What attaches to the bacteria and injects the hereditary material?

A bacteriophage. A virus that lands on the bacteria and injects the genetic material. Often, T even phages. ( T-2 and T-4 phages )


When phage attaches to a bacteria the phage injects what?

DNA single


A bacteriophage typically attaches to the bacterium and then?

injects its genetic material into the bacterium, taking over the bacterium's cellular machinery to replicate itself. Once the replication process is complete, the bacteriophage releases new viral particles, causing the bacterium to burst open and die.


What does a phage inject when it attaches to a bacterium?

A phage injects its genetic material (DNA or RNA) into the bacterium when it attaches to it. This genetic material then hijacks the bacterium's machinery to replicate itself, eventually leading to the destruction of the bacterium.


The bacteriophage attaches to the bacterium's?

cell wall using its tail fibers and injects its genetic material into the bacterium. This genetic material then takes over the bacterium's machinery to replicate more phages.


What viruses are caused by bacteria?

it depends on the type of DNA the virus injects into the bacteria


What is the pathogen attacks specific cells and injects genetic materials?

Viruses attach specific cells and inject genetic material. There are viruses called bacteriophages that infect bacteria be injecting their genetic material into the bacterial host and invading their protein machinery. With animal viruses that infect animal cells (much larger than bacteria), the virus either injects genetic material OR gets into the cell whole before it begins to unleash its pathogenic effects


What type of virus invades bacteria?

A bacteriophage is a virus that infects and replicates within bacteria. It injects its genetic material into the bacterial cell, taking over the cell's machinery to produce new phages.

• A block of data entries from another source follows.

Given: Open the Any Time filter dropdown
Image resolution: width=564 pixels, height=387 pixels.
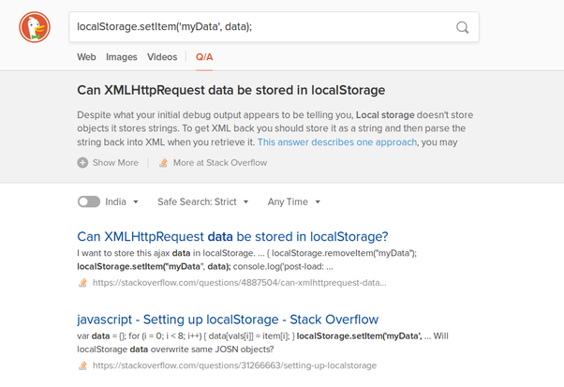Looking at the screenshot, I should point(294,201).
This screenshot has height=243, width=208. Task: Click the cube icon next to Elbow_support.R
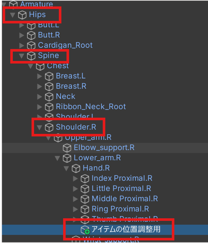67,148
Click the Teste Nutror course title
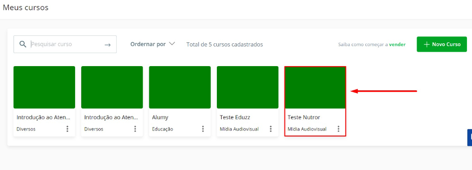Screen dimensions: 472x170 304,117
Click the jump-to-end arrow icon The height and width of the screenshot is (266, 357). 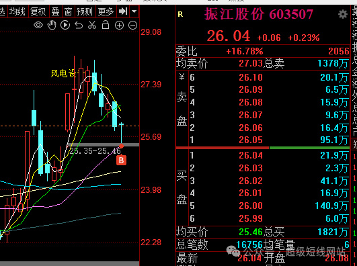point(123,11)
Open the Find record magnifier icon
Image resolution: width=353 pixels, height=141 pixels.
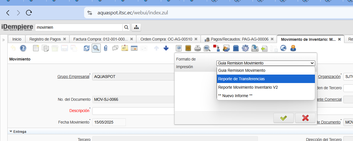(96, 48)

When a phage attaches to a bacterium what does the phage inject and what stays attached to the cell?

When a phage attaches to a bacterium, it injects its genetic material (DNA or RNA) into the cell. The phage capsid (outer protein coat) typically stays attached to the cell surface during this process.


How does a virus sustain life in its host?

First things first a virus is not living. The virus injects its Genetic material (G.M. for short) and and makes the bacteria make more viruses.


What are the four steps an active virus takes to reproduce itself in a bacterial cell?

Attachment: The virus attaches to the surface of the bacterial cell. Entry: The virus injects its genetic material into the bacterial cell. Replication: The viral genetic material replicates using the host's cellular machinery. Release: The newly formed virus particles are released from the bacterial cell to infect other cells.